東京で片づけなければならない買い物などの用事の合間に、なんとか映画を2本観ようと朝から出京。まずはシネスイッチ銀座川口浩史監督の『トロッコ』(公式)。

撮影=李屏賓(リー・ピンビン)、美術=黃文英(ホアン・ウェンイン)、台湾ロケということで期待半分、号泣映画というウワサで不安半分で観に行く。台湾人の夫を亡くした母親(尾野真千子)が、ミノルとイサム、ではなくて、敦(原田賢人)と凱(大前喬一)という幼い兄弟を連れて、台湾にいる夫の両親(洪流、梅芳)に会いに行くというお話。芥川龍之介の短篇『トロッコ』+『冬冬の夏休み』[C1984-35]+『東京物語[C1953-01]とでもいうべき内容。『トロッコ』は国語の教科書に載っていたと思うが、よく憶えていないので(わたしは最近まで『坑夫』と『トロッコ』を混同していた)、原作との比較はしていない。

花蓮縣の田舎のなにげない風景、いかにもの日式家屋ではない日本人の建てた住居群、青い窓枠がいかにも台湾といった感じのおじいさんの家、宜蘭縣の山の深い緑とトロッコの線路。それらをゆったりと捉えるキャメラは文句なしに美しく、台湾の空気が劇場を満たす。しかしキャメラが李屏賓なのだから、ここまでは織り込み済みである(『春の雪』[C2005-18]や『言えない秘密』[C2007-34]など、李屏賓でも多少期待はずれなことはあったけれど、題材的に今度ははずさないだろうとみていた)。その美しさを十分生かした映画になっていたのかというと、残念ながらそうとはいいがたい。

まず、登場人物の造型が不十分というか、描きこみが浅いというか、彼らの生活やこれまでの人生を十分に想像することができない。亡くなった父親の存在感(不在感)も希薄である。必要なことはほとんど台詞で言わせてしまっているので、決して台詞の多い映画ではないにもかかわらず、非常に説明的な感じがする。これは、少年が成長する物語でもあり、親子の物語でもあり、家族の物語でもあるわけだが、人物の描きこみが浅いせいか、それらがうまくリンクしておらず、どれも中途半端な印象を受ける。

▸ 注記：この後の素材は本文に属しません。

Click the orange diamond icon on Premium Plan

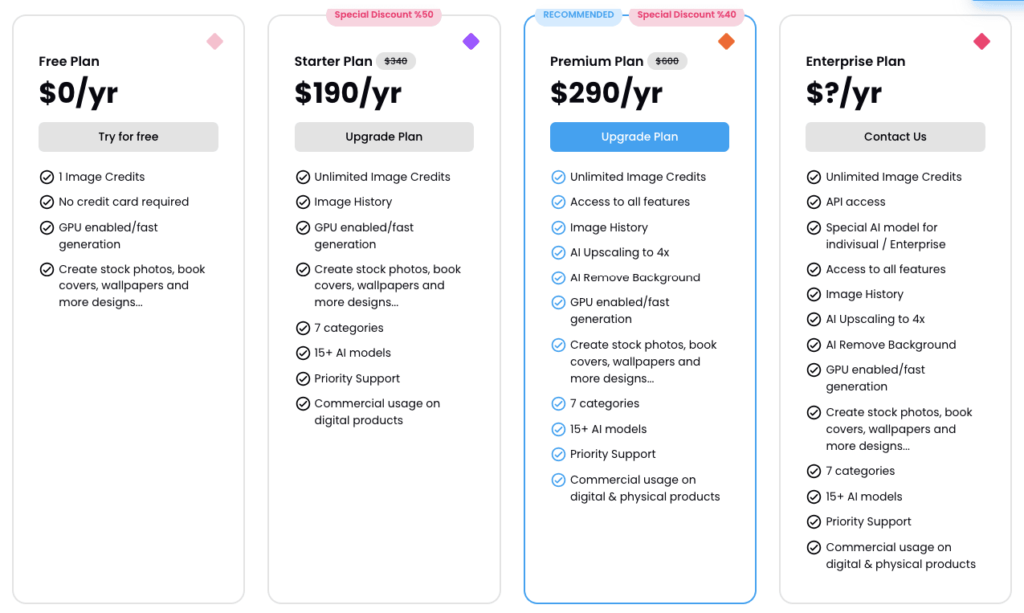(x=726, y=42)
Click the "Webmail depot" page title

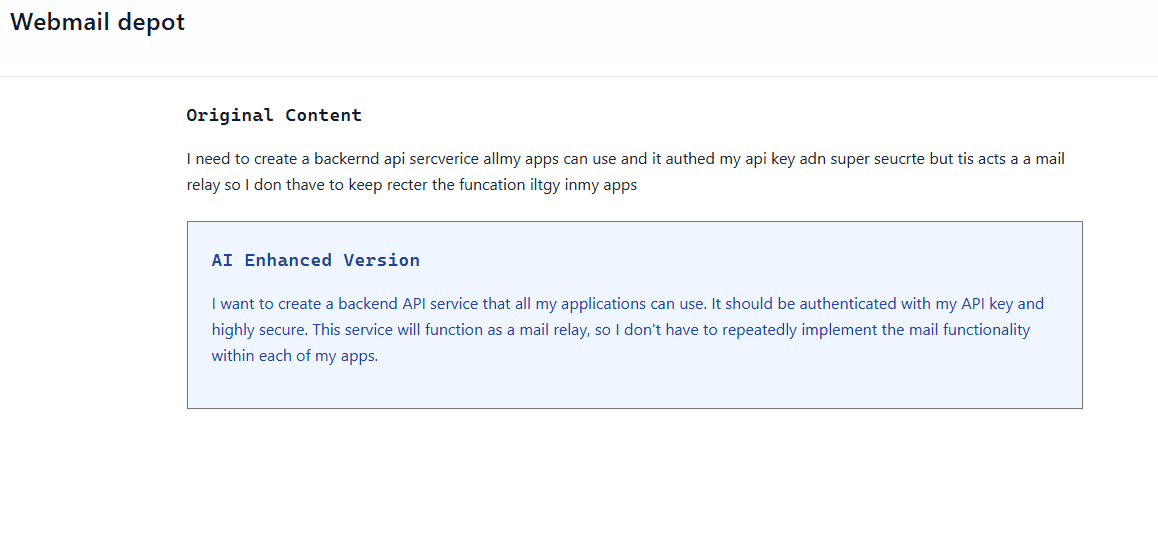pyautogui.click(x=97, y=22)
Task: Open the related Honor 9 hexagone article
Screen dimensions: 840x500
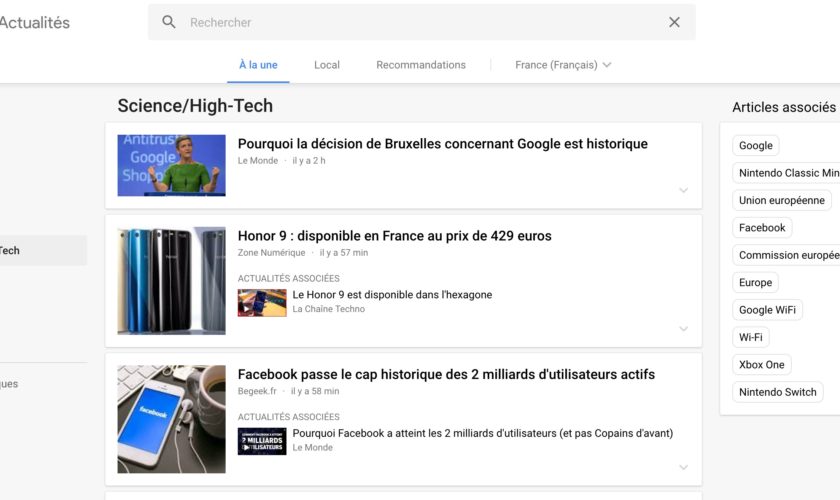Action: (x=392, y=295)
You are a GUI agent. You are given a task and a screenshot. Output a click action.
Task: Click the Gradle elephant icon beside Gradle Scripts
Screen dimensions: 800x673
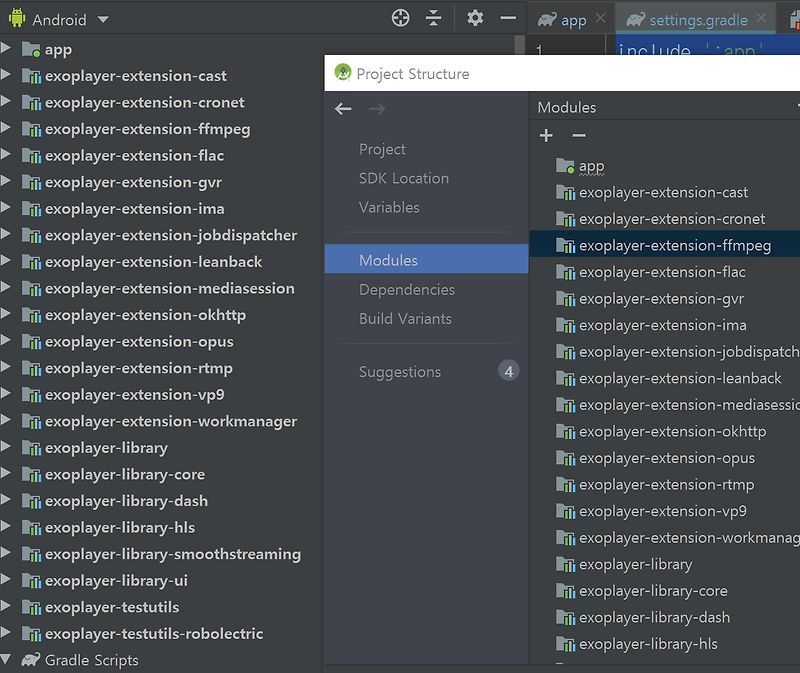(31, 660)
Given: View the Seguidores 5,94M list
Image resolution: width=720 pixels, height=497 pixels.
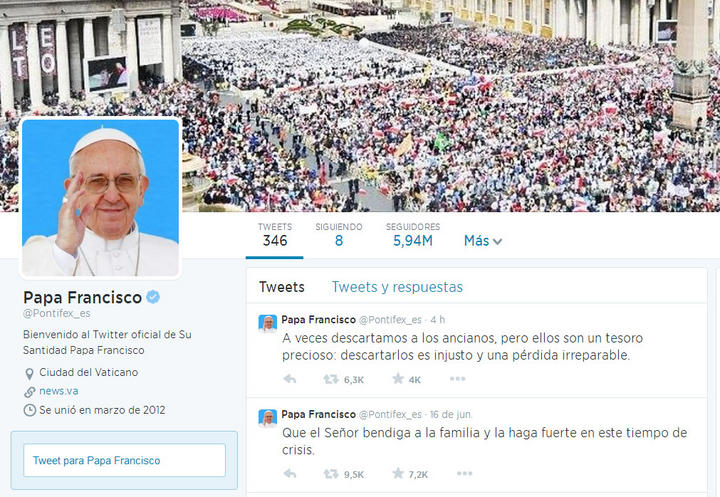Looking at the screenshot, I should tap(413, 235).
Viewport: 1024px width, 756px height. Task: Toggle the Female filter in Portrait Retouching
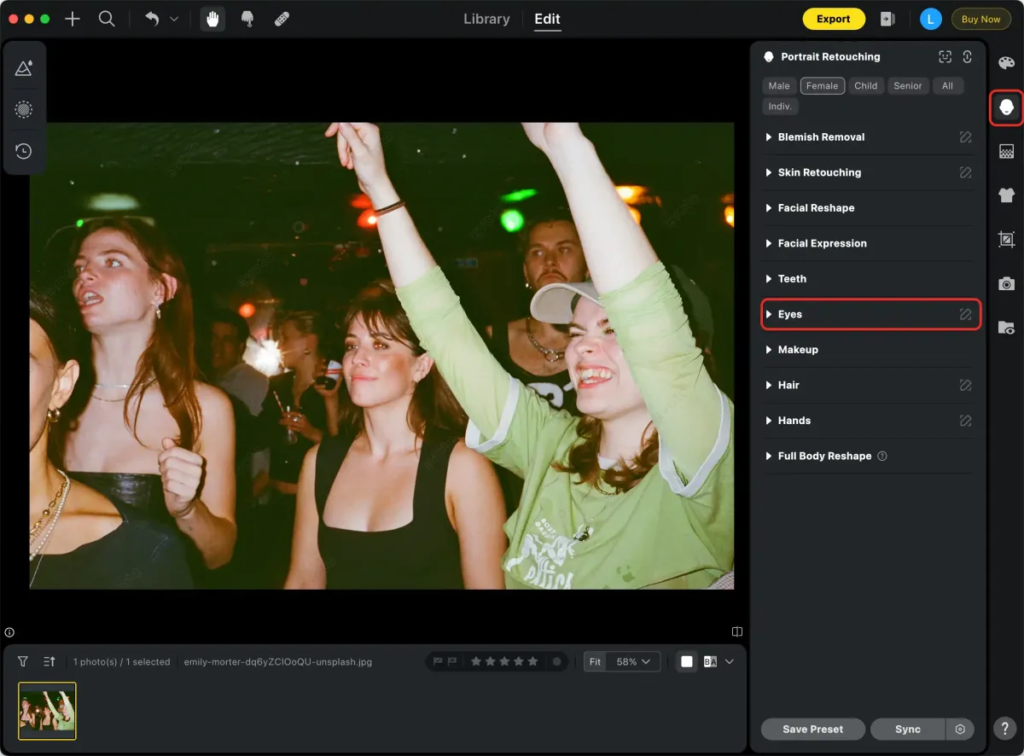pos(822,86)
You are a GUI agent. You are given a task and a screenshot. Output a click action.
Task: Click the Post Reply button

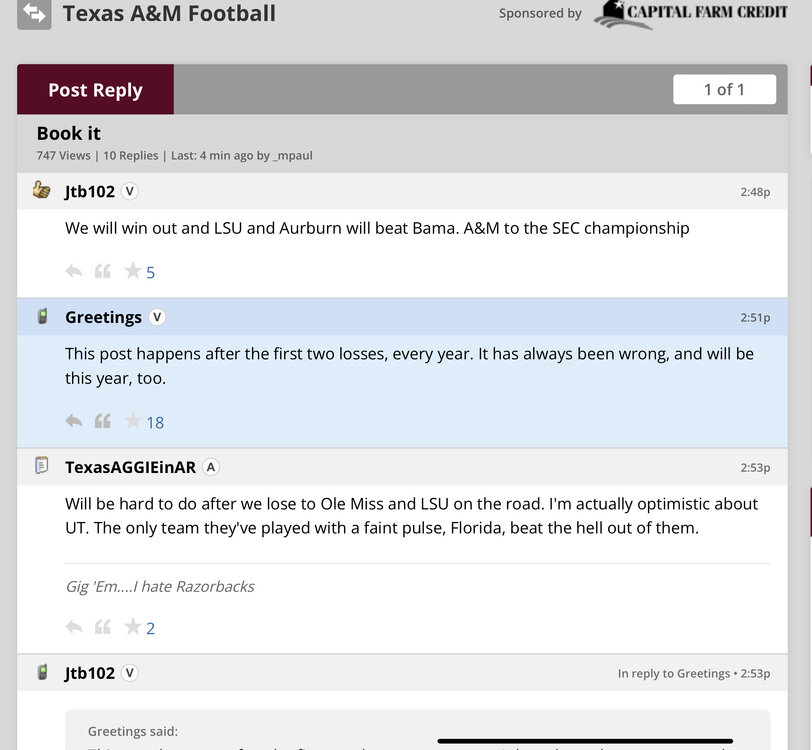point(95,90)
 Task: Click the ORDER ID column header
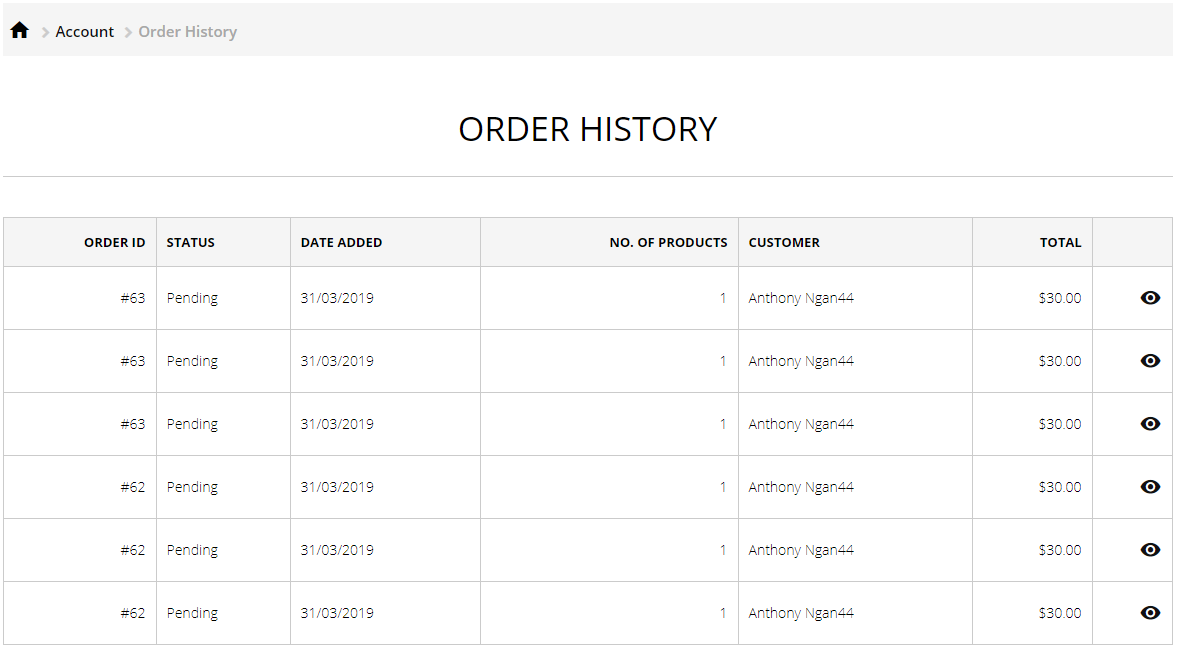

だいいち、いくら共働きで多忙だといっても、結婚して二人も子供が生まれて小学生くらいになっているのに、一度も妻子を連れて帰省していないという設定がおかしすぎる。アルゼンチンならともかく、すぐお隣の台湾である。ぜったいにあり得ないと思う。夫のお骨をもって訪ねると、みんなすごくいい人でやさしくて、両親とは初対面なのにすぐに打ち解けて、ギクシャクした感じとか、とまどいとか、価値観の衝突とかいったものがぜんぜんなくて、なにかリアリティを欠いている。

さらに、舞台を台湾にしたために、なにか台湾的な要素を加えなければと思ったのだろうが、台湾がらみのメッセージが大上段な感じに付け加えられているのがいただけない。それは二つあるが、まずひとつが過去の植民地支配に絡む問題。おじいさんは、日本で考えられているところの典型的な本省人に設定されている。つまり、日本に対する思い入れが強く、いまだに日本に対する帰属意識をもち、戦後の日本政府の処置に失望と怒りを抱いている人である。それはまあいいとしても(ほんとうはそこにも工夫がほしい)、彼が言っていることがどこかの日本製ドキュメンタリーなどで語られてることばとそっくりの、プロパガンダのような形骸化したものであることに激しい失望を感じる(その主張の是非とは関係なく、どうしようもなく漂う「またかよ」感)。もちろん、父親の一家が本省人で嫁が日本人ならば、祖父母から日本の話が出るのは当然だと思うが、そのような形骸化したものではなく、もっと彼自身の経験に基づいた、パーソナルなことばが語られるべきだと思うのだ。

もうひとつは、森林伐採に関する問題である。こちらのほうは、林さんという人物がそのメッセージを伝えるために設定されたとしか思えないわざとらしさで、もうちょっとさりげなく入れる工夫が必要だと思う。その孫である青年も、出番が多いわりにつかみどころがない。張睿家(ブライアン・チャン)のムダづかいである。

出演者は、洪流(ホン・リウ)と子役がいまひとつな感じ(やはり子役は素人でないと)。梅芳(メイ・ファン)は別格の存在感。夫の弟役の張翰(チャン・ハン)は、年をとるにつれて張震(チャン・チェン)とは似ていなくなっていく気がする(頭以外)。その妻役が萬芳(ワンファン←公式サイトにはワン・ファンと書いてあるけれど、萬芳はファーストネームのはず)だということに気づかなかったのはショックである。

台湾料理が食べたくなったので金魚という台湾料理屋に行ったが、ぜんぜん台湾っぽくないランチメニューしかなくてがっかりだった。